The North Sea’s biggest oil producer has warned it will be forced to cut staff and investment as it claimed its profits were all but wiped out Rishi Sunak’s windfall tax.
Harbour Energy was hit with $2.4bn (£2bn) of taxes – including $1.5bn from the so-called Energy Profits Levy – on pre-tax profits of about the same figure, leaving it with a profit after tax of just $8m.
Revenues from gas nearly doubled to $2.3bn while crude oil income was up 27pc to $2.8bn as energy prices surged following Russia’s invasion of Ukraine.
However, it expects “significant” job cuts in Britain and is reviewing its UK operations. The company first warned in January that the windfall tax meant it would be forced to reduce staffing, which industry sources said at the time was expected to be in the hundreds.
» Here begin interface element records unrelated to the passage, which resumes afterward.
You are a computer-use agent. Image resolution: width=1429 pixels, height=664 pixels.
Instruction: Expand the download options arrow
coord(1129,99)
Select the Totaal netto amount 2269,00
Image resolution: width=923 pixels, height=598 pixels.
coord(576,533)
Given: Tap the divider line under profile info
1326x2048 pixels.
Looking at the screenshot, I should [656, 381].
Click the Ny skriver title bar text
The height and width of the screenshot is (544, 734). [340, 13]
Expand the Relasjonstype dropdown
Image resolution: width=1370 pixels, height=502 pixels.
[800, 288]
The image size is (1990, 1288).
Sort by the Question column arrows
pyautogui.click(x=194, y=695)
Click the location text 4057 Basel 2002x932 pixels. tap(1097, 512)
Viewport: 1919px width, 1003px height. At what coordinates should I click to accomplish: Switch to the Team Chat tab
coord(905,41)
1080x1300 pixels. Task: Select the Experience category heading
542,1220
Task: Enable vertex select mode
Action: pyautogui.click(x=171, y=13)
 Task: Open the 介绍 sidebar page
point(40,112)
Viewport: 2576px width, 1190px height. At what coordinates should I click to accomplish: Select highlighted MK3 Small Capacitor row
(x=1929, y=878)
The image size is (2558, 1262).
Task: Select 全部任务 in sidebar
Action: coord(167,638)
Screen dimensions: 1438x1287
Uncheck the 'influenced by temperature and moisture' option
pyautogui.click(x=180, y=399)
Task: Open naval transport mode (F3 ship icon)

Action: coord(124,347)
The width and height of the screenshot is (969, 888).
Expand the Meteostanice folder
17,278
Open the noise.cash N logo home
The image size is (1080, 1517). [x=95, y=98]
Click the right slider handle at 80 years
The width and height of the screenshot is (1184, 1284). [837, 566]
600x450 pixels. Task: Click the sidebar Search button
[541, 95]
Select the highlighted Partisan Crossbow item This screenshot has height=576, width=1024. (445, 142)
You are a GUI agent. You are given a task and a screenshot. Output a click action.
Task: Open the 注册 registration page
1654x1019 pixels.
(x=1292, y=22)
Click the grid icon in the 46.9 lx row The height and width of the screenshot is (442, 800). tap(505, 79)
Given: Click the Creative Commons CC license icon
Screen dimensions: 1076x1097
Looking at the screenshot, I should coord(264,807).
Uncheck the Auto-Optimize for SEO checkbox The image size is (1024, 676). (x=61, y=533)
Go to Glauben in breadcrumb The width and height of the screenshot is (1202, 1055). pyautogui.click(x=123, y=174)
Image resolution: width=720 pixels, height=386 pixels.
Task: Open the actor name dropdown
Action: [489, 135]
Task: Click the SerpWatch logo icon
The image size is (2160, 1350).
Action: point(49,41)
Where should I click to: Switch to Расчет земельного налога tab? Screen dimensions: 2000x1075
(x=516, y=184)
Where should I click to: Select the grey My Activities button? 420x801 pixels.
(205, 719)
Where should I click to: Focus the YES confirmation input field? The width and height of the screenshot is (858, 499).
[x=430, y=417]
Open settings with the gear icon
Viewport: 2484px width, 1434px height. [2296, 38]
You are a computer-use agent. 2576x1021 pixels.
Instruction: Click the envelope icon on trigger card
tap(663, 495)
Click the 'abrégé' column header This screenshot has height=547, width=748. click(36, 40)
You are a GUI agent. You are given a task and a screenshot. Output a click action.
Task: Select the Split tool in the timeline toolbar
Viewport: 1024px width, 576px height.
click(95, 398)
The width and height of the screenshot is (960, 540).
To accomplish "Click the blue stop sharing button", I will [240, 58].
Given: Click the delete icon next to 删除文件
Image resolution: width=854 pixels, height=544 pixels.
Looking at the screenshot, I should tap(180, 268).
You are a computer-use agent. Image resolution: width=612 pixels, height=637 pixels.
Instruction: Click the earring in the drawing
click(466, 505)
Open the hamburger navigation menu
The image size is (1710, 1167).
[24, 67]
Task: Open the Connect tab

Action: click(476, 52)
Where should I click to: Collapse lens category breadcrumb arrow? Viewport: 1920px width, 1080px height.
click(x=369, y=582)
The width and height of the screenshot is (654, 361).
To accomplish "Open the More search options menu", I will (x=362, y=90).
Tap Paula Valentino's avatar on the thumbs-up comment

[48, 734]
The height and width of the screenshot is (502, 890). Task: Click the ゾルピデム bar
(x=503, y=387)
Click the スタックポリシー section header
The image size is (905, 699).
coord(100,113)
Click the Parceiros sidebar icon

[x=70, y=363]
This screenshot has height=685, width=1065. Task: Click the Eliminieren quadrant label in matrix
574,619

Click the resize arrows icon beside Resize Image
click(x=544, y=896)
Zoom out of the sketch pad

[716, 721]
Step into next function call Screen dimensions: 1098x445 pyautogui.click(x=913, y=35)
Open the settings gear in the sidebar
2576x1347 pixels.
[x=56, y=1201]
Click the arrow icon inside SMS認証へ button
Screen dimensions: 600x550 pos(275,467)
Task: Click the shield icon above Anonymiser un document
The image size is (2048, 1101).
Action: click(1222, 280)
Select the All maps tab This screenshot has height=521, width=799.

It employs around 1,500 in the UK.
The company, which pumped more than 200,000 barrels of oil and gas a day last year, has said it will target growth abroad.
Linda Cook, chief executive said: “The UK Energy Profits Levy, which applies irrespective of actual or realised commodity prices, has disproportionately impacted the UK-focused independent oil and gas companies that are critical for domestic energy security.
“For Harbour, the UK’s largest oil and gas producer, it has all but wiped out our profit for the year.
“This has driven us to reduce our UK investment and staffing levels.
“Given the fiscal instability and outlook for investment in the country, it has also reinforced our strategic goal to grow and diversify internationally.”
Despite its massive reduction in profits after tax, Harbour Energy announced on Thursday a new $200m (£169m) share buyback programme.
Added together with its $200m annual dividend policy, it brings total announced shareholder returns to $1bn (£840m) since December 2021.